The fight for the cloud crown continues to rage on. With cloud providers finding it difficult to differentiate on features, the draw to consumers is on price against capacity and the surrounding ecosystem. For example, Google tie Drive in to their products like Gmail, while Microsoft have linked the Office package with OneDrive.

Amazon is the latest technology giant to place another card on the table. Towards the end of March the company introduced two unlimited packages to their Amazon Cloud Drive platform. These depend on the type of data that you want to store in the cloud.

The first plan, Prime Photos, costs $12 a year and allows you to store an unlimited amount of photos. You also get 5GB for videos and any other files. For owners of the Fire tablet and phone, along with Prime customers who pay $99 a year for two-day shipping and video streaming, this will continue to be included for free as part of the package.

The second plan, Unlimited Everything, does what it says on the tin. You can store as many photos, videos, music and other files as you like.

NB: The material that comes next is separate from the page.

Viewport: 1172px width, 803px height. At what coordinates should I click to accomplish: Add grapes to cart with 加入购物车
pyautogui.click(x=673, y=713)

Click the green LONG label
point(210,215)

This costs $60 a year and functions for those wanting a full backup of all their personal data.

Both of these plans come with a free three month trial, allowing you to test out the service and see if it suits your cloud needs. Of course, Amazon hope that you will become accustomed to the service and begin paying, but you can cancel at any time if it isn’t for you.

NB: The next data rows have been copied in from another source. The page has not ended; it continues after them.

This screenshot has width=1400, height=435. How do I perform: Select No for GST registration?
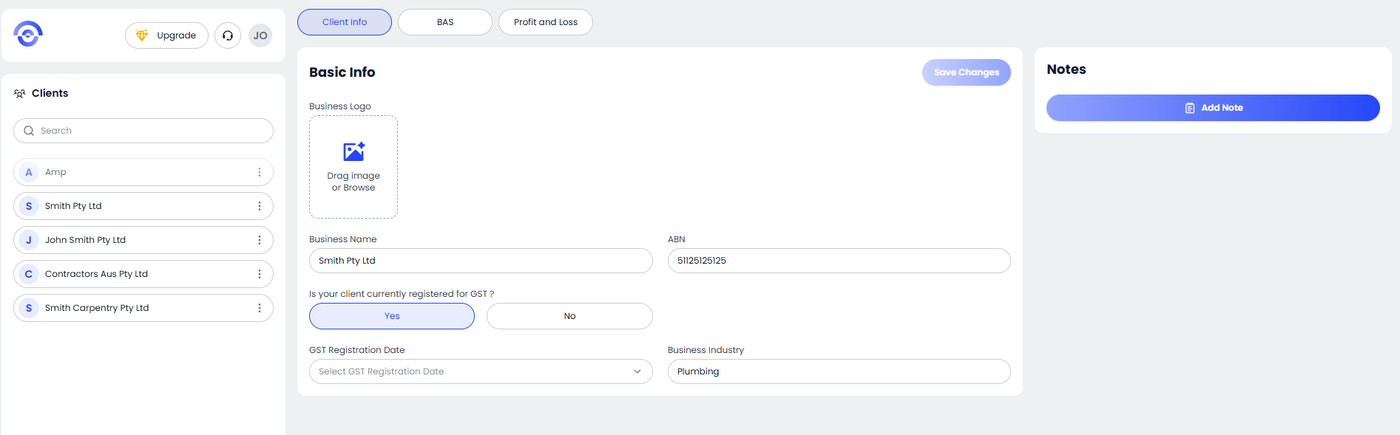tap(569, 316)
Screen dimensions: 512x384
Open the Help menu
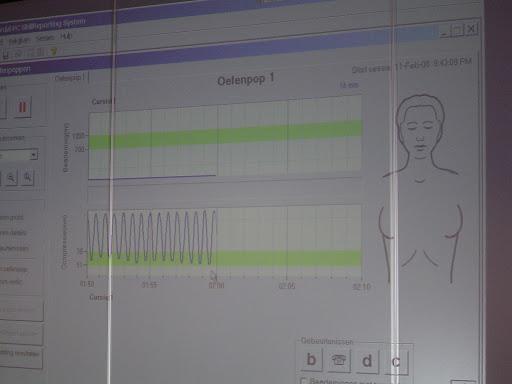point(66,36)
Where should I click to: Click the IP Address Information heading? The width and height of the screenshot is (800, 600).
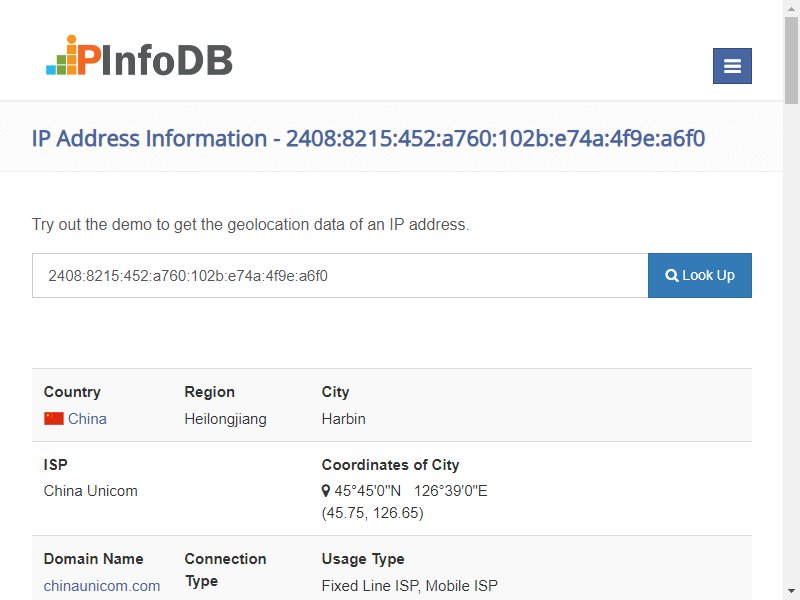(368, 138)
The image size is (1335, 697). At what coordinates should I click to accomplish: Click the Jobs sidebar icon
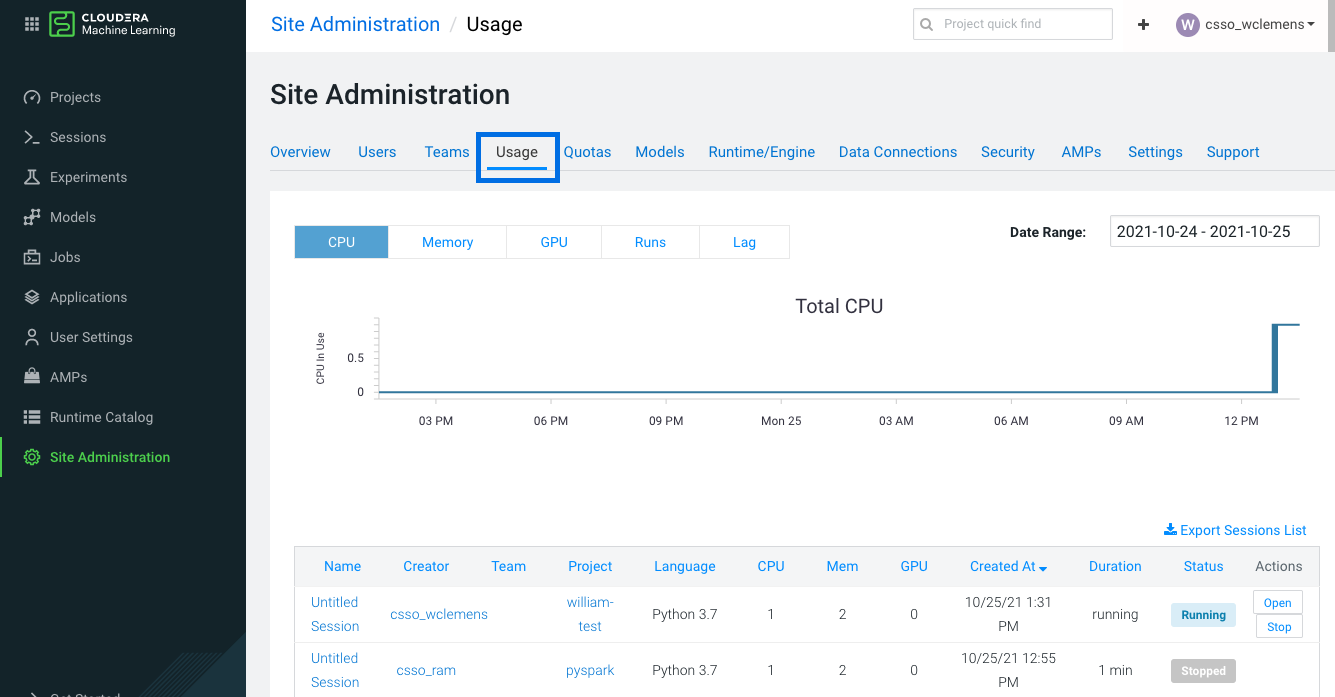[32, 257]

Amazon is already a huge contender in the enterprise cloud business due to its Amazon Web Services offering. The firm rent out the storage of their data centres, along with the processing power, tools and other economies of scale that come with it, providing other companies that don’t want to invest in that with the technology. It seems Amazon is now putting its foot forward and making a strong move into the consumer playing field.

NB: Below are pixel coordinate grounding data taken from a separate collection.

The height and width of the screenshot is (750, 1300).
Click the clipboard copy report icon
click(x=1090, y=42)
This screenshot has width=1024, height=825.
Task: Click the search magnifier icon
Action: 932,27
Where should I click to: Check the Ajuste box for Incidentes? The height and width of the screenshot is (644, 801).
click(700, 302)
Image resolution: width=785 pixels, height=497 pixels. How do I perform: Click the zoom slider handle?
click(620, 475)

However, Amazon isn’t the only provider to offer unlimited storage. Google offers unlimited capacity to those subscribed to their Drive for Work service and education apps suite. Microsoft also offers unlimited cloud storage for those customers who subscribe to Office 365 for $70 a year – possibly a more lucrative offering than Amazon’s considering that this comes with the Office package.

Where Amazon does differ is that they don’t cap the individual file size of data uploaded, meaning customers can upload data across all their different devices without having to worry about whether it’s too big to go onto their cloud storage, whereas some of their competitors do. Those competitor storage caps do keep increasing though, so it’ll be interesting to see if any of the big players adjust their limitations in response to Amazon’s new packages.

With Amazon now making strong moves to draw consumers over to their service, especially considering the already enticing Prime deal, this can only mean good things for the end user who will see companies dropping prices and making their services more lucrative in order to draw them in.